- [LISTED RECORDS]:
··········

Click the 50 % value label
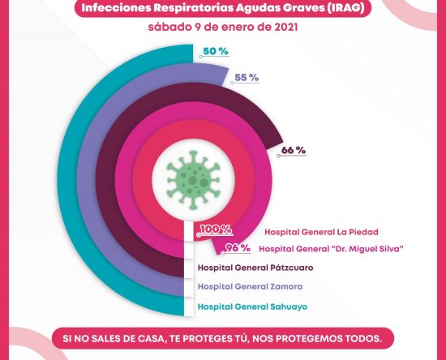(216, 51)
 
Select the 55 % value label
(247, 78)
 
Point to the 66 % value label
(294, 150)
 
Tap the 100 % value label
(216, 229)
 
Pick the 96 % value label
(238, 247)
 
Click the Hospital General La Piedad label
(321, 232)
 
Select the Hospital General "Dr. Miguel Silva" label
(331, 249)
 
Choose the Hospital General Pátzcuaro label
(255, 268)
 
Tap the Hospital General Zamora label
(250, 286)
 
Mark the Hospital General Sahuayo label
(252, 306)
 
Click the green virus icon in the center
(193, 180)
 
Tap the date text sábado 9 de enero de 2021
(223, 28)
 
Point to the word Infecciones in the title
(116, 7)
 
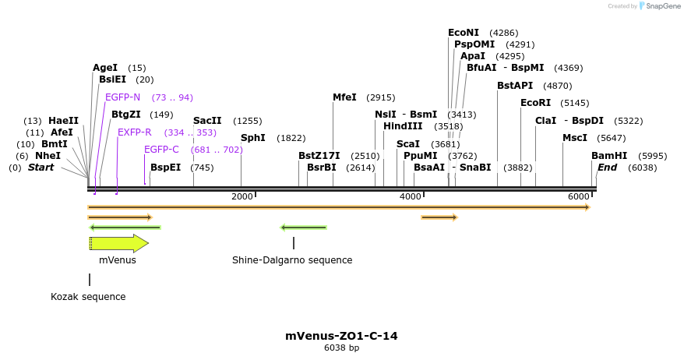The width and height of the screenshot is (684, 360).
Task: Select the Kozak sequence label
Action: point(88,297)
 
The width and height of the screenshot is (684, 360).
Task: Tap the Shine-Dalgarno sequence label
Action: point(292,260)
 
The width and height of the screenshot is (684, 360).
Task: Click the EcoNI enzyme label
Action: point(464,33)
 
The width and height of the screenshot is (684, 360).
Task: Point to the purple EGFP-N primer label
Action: point(123,97)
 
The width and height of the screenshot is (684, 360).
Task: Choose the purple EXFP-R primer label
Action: point(135,132)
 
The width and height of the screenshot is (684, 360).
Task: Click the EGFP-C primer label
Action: point(161,150)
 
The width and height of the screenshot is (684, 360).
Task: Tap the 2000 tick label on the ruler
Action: point(242,196)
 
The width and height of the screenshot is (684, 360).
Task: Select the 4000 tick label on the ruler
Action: point(411,196)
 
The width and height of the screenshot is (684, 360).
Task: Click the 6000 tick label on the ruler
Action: point(579,196)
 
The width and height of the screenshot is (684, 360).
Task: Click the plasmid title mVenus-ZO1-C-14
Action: point(341,336)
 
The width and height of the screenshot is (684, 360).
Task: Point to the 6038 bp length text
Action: point(341,348)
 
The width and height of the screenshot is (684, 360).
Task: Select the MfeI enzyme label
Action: point(344,97)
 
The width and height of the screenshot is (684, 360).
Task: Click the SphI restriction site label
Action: point(253,138)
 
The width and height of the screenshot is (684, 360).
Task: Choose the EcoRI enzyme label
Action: point(535,103)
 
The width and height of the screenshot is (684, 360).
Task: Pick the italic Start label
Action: point(41,168)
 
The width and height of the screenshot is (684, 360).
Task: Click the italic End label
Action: point(607,168)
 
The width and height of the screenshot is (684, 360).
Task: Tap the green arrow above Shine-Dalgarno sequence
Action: point(303,228)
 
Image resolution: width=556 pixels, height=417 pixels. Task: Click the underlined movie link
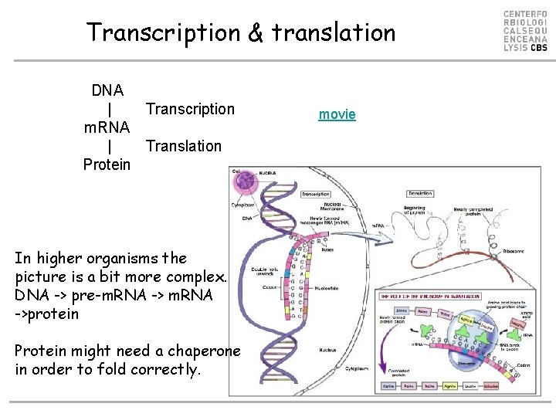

··········

- [WORK TO BE COMPLETED]: Give the listing above again in its entirety and exactly; do not include the pictures.

- [ANSWER FOR THIS EXERCISE]:
Click the 50 % value label
(216, 51)
 
Select the 55 % value label
(247, 78)
 
Point to the 66 % value label
(294, 150)
 
Tap the 100 % value label
(216, 229)
 
Pick the 96 % value label
(238, 247)
 
Click the Hospital General La Piedad label
(321, 232)
 
Select the Hospital General "Dr. Miguel Silva" label
(331, 249)
 
Choose the Hospital General Pátzcuaro label
(255, 268)
 
Tap the Hospital General Zamora label
(250, 286)
 
Mark the Hospital General Sahuayo label
(252, 306)
 
Click the green virus icon in the center
(193, 180)
 
Tap the date text sábado 9 de enero de 2021
(223, 28)
 
Point to the word Infecciones in the title
(116, 7)
 
The width and height of the screenshot is (684, 360).
Task: Select the Kozak sequence label
Action: point(88,297)
 
The width and height of the screenshot is (684, 360).
Task: Tap the Shine-Dalgarno sequence label
Action: point(292,260)
 
The width and height of the screenshot is (684, 360).
Task: Click the EcoNI enzyme label
Action: point(464,33)
 
The width and height of the screenshot is (684, 360).
Task: Point to the purple EGFP-N primer label
Action: point(123,97)
 
The width and height of the screenshot is (684, 360).
Task: Choose the purple EXFP-R primer label
Action: point(135,132)
 
The width and height of the screenshot is (684, 360).
Task: Click the EGFP-C primer label
Action: point(161,150)
 
The width and height of the screenshot is (684, 360).
Task: Tap the 2000 tick label on the ruler
Action: point(242,196)
 
The width and height of the screenshot is (684, 360).
Task: Select the 4000 tick label on the ruler
Action: point(411,196)
 
The width and height of the screenshot is (684, 360).
Task: Click the 6000 tick label on the ruler
Action: point(579,196)
 
The width and height of the screenshot is (684, 360).
Task: Click the plasmid title mVenus-ZO1-C-14
Action: point(341,336)
 
The width and height of the screenshot is (684, 360).
Task: Point to the 6038 bp length text
Action: point(341,348)
 
The width and height of the screenshot is (684, 360).
Task: Select the MfeI enzyme label
Action: point(344,97)
 
The width and height of the screenshot is (684, 360).
Task: Click the SphI restriction site label
Action: point(253,138)
 
The width and height of the screenshot is (684, 360).
Task: Choose the EcoRI enzyme label
Action: point(535,103)
 
The width and height of the screenshot is (684, 360).
Task: Pick the italic Start label
Action: point(41,168)
 
The width and height of the screenshot is (684, 360).
Task: Click the italic End label
Action: point(607,168)
 
The width and height of the screenshot is (684, 360).
Task: Tap the green arrow above Shine-Dalgarno sequence
Action: point(303,228)
 
Image resolution: width=556 pixels, height=417 pixels. Task: Click the underlined movie link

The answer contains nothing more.